Kriteria untuk menjadi bagian dari studi untuk kedua jenis kelamin adalah: tekanan
darah tinggi, tingkat glukosa darah yang tinggi, berusia 18 - 80 tahun, tidak merokok,
tidak mengonsumsi alkohol, dan makanan terakhir berjarak 6 jam atau lebih. Kriteria
untuk tidak dijadikan bagian dari studi adalah: memiliki penyakit yang mempengaruhi
tingkat glukosa dan potassium (kecuali pengidap diabetes), mengalami operai pada
jantung dan pembuluh darah, memiliki penyakit pankreas, adanya reaksi stress akut, dan
penggunaan obat-obatan yang mempengaruhi irama jantung dan tingkat glukosa dalam
darah.

Data dikumpulkan saat pasien tiba di ruang IGD dan 30 menit setelah pemberian
furosemide. Pasien dipilih secara berurutan dan dianalisa sebagai berikut:

(1) Evaluasi klinis tiap pasien melibatkan jejak rekam medis yang terkait gejala berikut:
nyeri pada dada, nafas pendek, pusing dan mual, estaxis, anksietas, kejang, deficit focal
neurologic (kesemutan atau rasa lemah pada bagian ujung tubuh, gangguan bicara,
kelainan keseimbangan, rasa bingung, dan hilang kesadaran), dan gangguan visual. Data
terkait durasi hipertensi dan pengobatan antihipertensi tiap pasien juga turut
dikumpulkan.
(2) Analisa tekanan darah arteri diukur dalam ruang IGD. Tekanan darah arteri semua
pasien diukur dengan sphygmomanometer (perangkat pengukur tekanan darah) “Riester
diplomat” yang diproduksi di Jerman.

(3) Analisa elektrokardiografi (EKG) dilakukan dalam ruang IGD. Pemeriksaan


elektrokardiogram dilakukan pada semua pasien menggunakan alat elektrokardiografi
“Schiller AT-2 Plus” yang diproduksi di Swiss dengan 12 saluran konvensional dalam
kondisi optimal (kecepatan tembak 25mm/detik, pantulan pengukur terkalibrasi
1mV/10mm). Kami menganalisa aritmia (tachycardia, bradycardia, hambatan AV,
premature, getaran dan kedipan atrial dan ventricular) dan iskemia.
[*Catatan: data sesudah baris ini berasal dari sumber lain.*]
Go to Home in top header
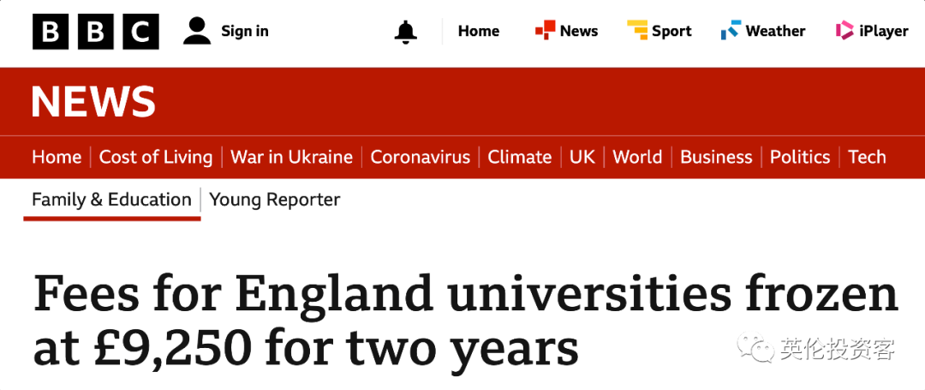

(4) Kami menganalsa hasil dari pengobatan hipertensi (30 menit setelah tindakan
dilakukan pengukuran tingkat tekanan darah arteri dan kesuksesan tindakan didasarkan
pada pengukuran tersebut).

(5) Pembandingan EKG dilakukan sebelum dan sesudah tindakan.

(6) Glukosa dalam darah diukur sebelum dan sesudah tindakan, dimana evaluasi dan
analisa statistik dari efek obat-obatan pada tingkat glukosa darah telah dilakukan.
Pengukuran glukosa darah dilakukan menggunakan glucometer “Wellion Calla Light”
dan strip yang diproduksi di Austria. Sampel darah diambil dari ujung jari jari dan
disinfeksi jari dilakukan menggunakan Asepsol.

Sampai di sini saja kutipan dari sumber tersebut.